Convert the lines of the data below into a JSON list of strings, one string per line, starting with the line that contains "This screenshot has width=729, height=675." and continuing through the end of the data, skipping blank lines. Leave the pictures out of the answer.

Screen grounding examples:
_ _ _ _ _

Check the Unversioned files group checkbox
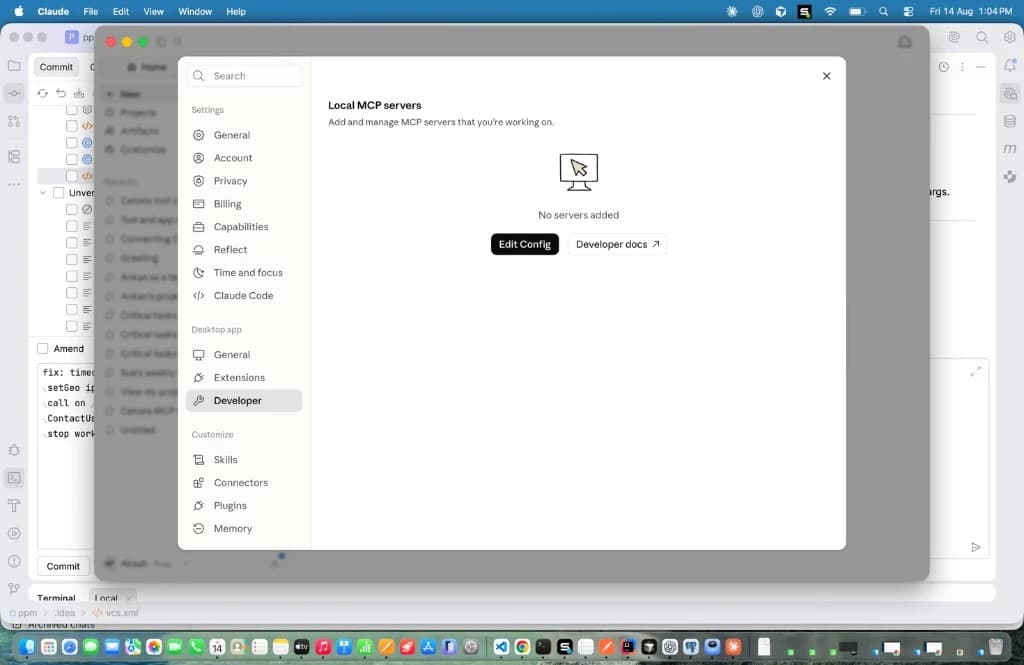The width and height of the screenshot is (1024, 665). (59, 193)
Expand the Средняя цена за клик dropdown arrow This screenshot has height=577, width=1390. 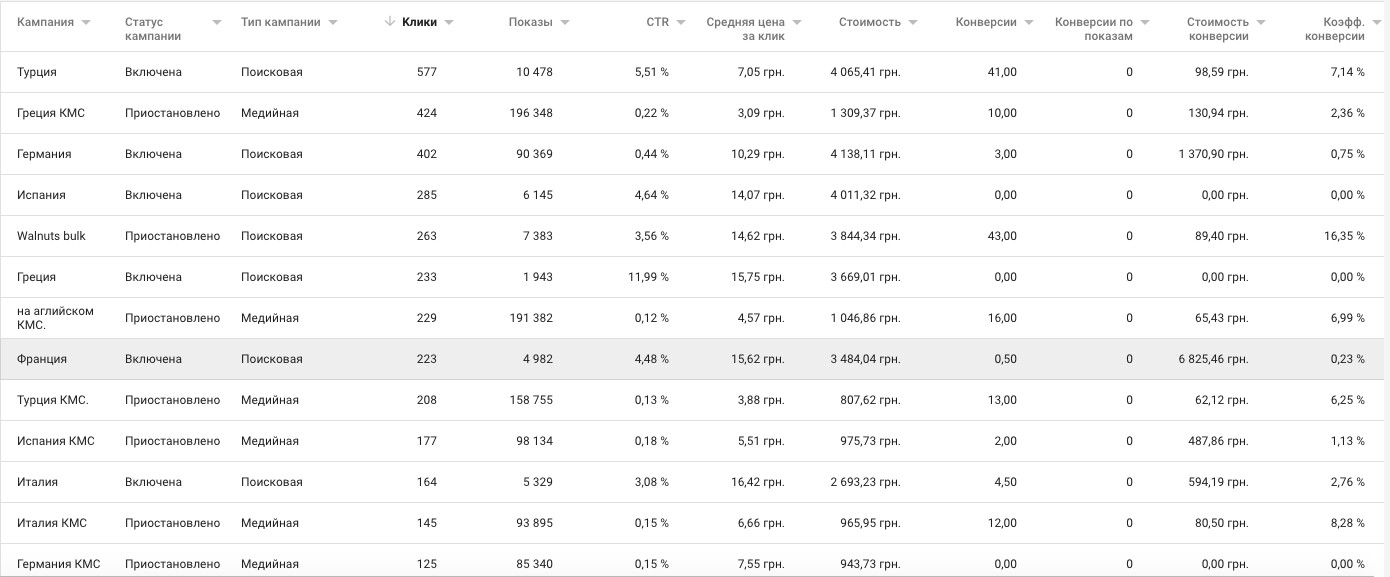pyautogui.click(x=797, y=22)
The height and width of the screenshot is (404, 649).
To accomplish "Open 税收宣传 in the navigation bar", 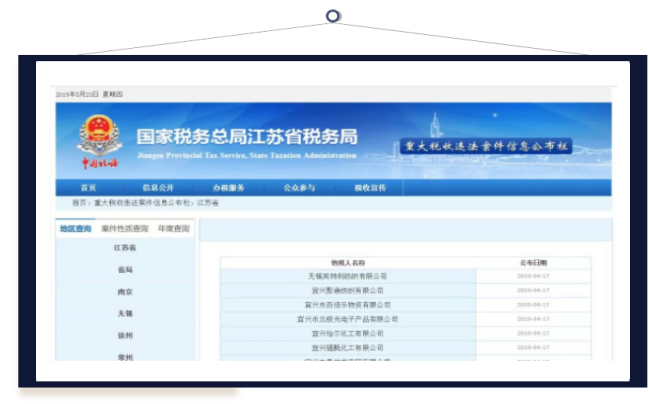I will [369, 187].
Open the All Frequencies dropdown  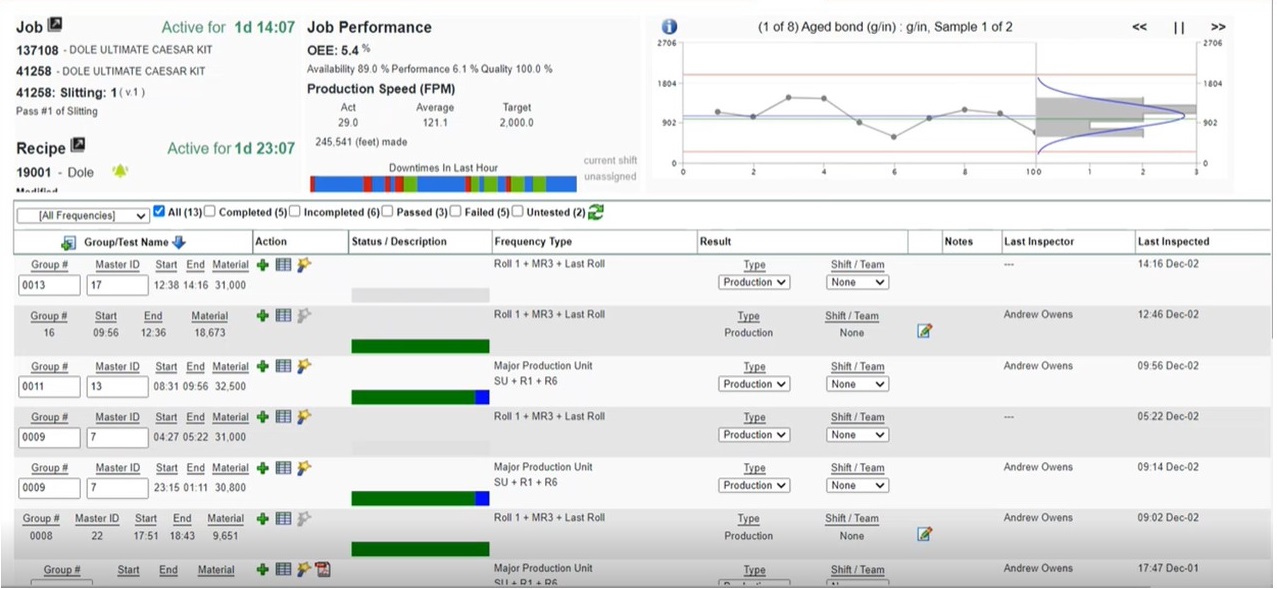pyautogui.click(x=83, y=216)
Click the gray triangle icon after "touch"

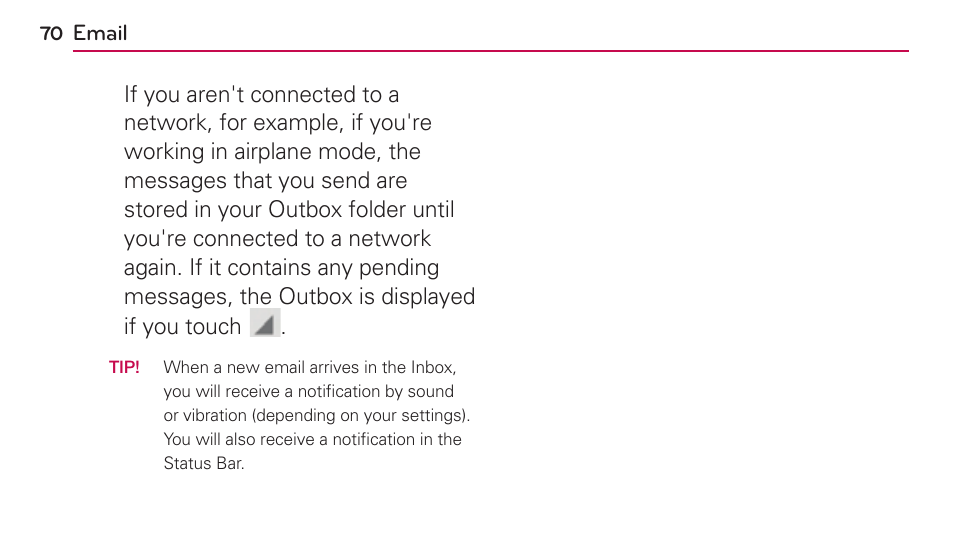[265, 323]
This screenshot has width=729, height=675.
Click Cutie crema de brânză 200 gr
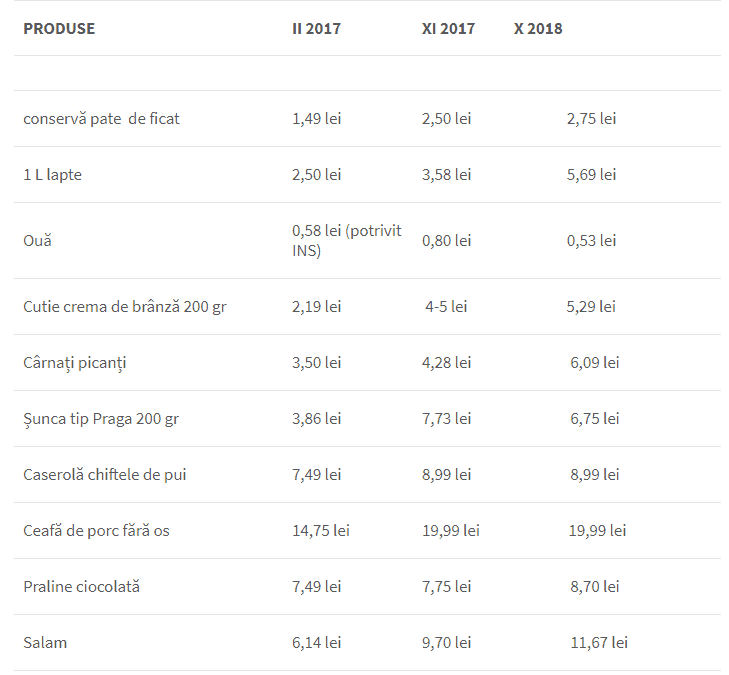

_ _ _ _ _

● **FULL ANSWER**
[
  "This screenshot has width=729, height=675.",
  "Click Cutie crema de brânză 200 gr"
]